Entries shown:
--*--
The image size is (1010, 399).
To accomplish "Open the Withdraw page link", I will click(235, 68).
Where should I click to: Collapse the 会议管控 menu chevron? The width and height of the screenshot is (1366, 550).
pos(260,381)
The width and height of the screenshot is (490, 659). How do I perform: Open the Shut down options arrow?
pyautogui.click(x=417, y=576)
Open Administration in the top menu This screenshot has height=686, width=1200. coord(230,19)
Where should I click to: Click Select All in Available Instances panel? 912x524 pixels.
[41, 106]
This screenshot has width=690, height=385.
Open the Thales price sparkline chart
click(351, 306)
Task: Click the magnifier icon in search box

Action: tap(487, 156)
--*--
What the exercise asks:
Output the line containing "The width and height of the screenshot is (490, 659)." and every line after it through the final line of the records above, exactly as written and nothing else.

Result:
The width and height of the screenshot is (490, 659). How do I perform: Open the Shut down options arrow?
pyautogui.click(x=417, y=576)
Open Administration in the top menu This screenshot has height=686, width=1200. coord(230,19)
Where should I click to: Click Select All in Available Instances panel? 912x524 pixels.
[41, 106]
This screenshot has width=690, height=385.
Open the Thales price sparkline chart
click(351, 306)
Task: Click the magnifier icon in search box

Action: tap(487, 156)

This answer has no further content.